↓↓↓
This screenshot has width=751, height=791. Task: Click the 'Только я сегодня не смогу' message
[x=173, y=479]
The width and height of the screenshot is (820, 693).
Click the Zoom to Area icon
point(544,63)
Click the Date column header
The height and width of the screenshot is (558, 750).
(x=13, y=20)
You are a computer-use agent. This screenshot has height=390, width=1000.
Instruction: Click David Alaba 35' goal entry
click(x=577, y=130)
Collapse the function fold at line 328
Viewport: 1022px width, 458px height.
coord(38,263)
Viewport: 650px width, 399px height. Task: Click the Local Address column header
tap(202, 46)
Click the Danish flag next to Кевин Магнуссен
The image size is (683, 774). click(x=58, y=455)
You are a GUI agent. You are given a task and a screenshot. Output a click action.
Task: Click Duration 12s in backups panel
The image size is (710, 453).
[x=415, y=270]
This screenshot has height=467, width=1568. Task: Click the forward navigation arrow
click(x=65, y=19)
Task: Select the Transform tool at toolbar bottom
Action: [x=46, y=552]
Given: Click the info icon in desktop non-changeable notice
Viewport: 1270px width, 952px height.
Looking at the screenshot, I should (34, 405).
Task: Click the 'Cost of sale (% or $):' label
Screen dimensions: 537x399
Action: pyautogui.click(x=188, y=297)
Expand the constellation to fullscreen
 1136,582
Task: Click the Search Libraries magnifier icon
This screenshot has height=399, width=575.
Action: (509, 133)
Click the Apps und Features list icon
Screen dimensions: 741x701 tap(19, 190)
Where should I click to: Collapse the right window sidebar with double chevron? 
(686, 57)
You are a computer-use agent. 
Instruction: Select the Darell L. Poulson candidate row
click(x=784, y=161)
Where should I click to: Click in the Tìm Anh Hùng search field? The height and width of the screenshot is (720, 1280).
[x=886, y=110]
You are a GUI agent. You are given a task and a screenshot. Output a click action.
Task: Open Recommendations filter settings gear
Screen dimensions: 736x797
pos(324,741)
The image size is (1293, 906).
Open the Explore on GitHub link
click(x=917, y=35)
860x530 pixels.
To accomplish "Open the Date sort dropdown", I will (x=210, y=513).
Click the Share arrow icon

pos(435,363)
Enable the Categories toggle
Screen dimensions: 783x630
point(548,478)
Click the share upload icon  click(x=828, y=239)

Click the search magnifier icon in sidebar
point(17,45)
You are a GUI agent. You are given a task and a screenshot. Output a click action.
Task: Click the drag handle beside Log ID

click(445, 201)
↑↑↑
• TASK:
Every entry is to be restated word for word, with nothing dropped.

• ANSWER BOX:
This screenshot has width=751, height=791. Task: Click the 'Только я сегодня не смогу' message
[x=173, y=479]
The width and height of the screenshot is (820, 693).
Click the Zoom to Area icon
point(544,63)
Click the Date column header
The height and width of the screenshot is (558, 750).
(x=13, y=20)
You are a computer-use agent. This screenshot has height=390, width=1000.
Instruction: Click David Alaba 35' goal entry
click(x=577, y=130)
Collapse the function fold at line 328
Viewport: 1022px width, 458px height.
coord(38,263)
Viewport: 650px width, 399px height. Task: Click the Local Address column header
tap(202, 46)
Click the Danish flag next to Кевин Магнуссен
The image size is (683, 774). click(x=58, y=455)
You are a GUI agent. You are given a task and a screenshot. Output a click action.
Task: Click Duration 12s in backups panel
The image size is (710, 453).
[x=415, y=270]
This screenshot has height=467, width=1568. Task: Click the forward navigation arrow
click(x=65, y=19)
Task: Select the Transform tool at toolbar bottom
Action: [x=46, y=552]
Given: Click the info icon in desktop non-changeable notice
Viewport: 1270px width, 952px height.
Looking at the screenshot, I should (34, 405).
Task: Click the 'Cost of sale (% or $):' label
Screen dimensions: 537x399
Action: pyautogui.click(x=188, y=297)
Expand the constellation to fullscreen
 1136,582
Task: Click the Search Libraries magnifier icon
This screenshot has height=399, width=575.
Action: (509, 133)
Click the Apps und Features list icon
Screen dimensions: 741x701 tap(19, 190)
Where should I click to: Collapse the right window sidebar with double chevron? 
(686, 57)
You are a computer-use agent. 
Instruction: Select the Darell L. Poulson candidate row
click(x=784, y=161)
Where should I click to: Click in the Tìm Anh Hùng search field? The height and width of the screenshot is (720, 1280).
[x=886, y=110]
You are a GUI agent. You are given a task and a screenshot. Output a click action.
Task: Open Recommendations filter settings gear
Screen dimensions: 736x797
pos(324,741)
The image size is (1293, 906).
Open the Explore on GitHub link
click(x=917, y=35)
860x530 pixels.
To accomplish "Open the Date sort dropdown", I will (x=210, y=513).
Click the Share arrow icon

pos(435,363)
Enable the Categories toggle
Screen dimensions: 783x630
point(548,478)
Click the share upload icon  click(x=828, y=239)

Click the search magnifier icon in sidebar
point(17,45)
You are a GUI agent. You are given a task and a screenshot. Output a click action.
Task: Click the drag handle beside Log ID

click(445, 201)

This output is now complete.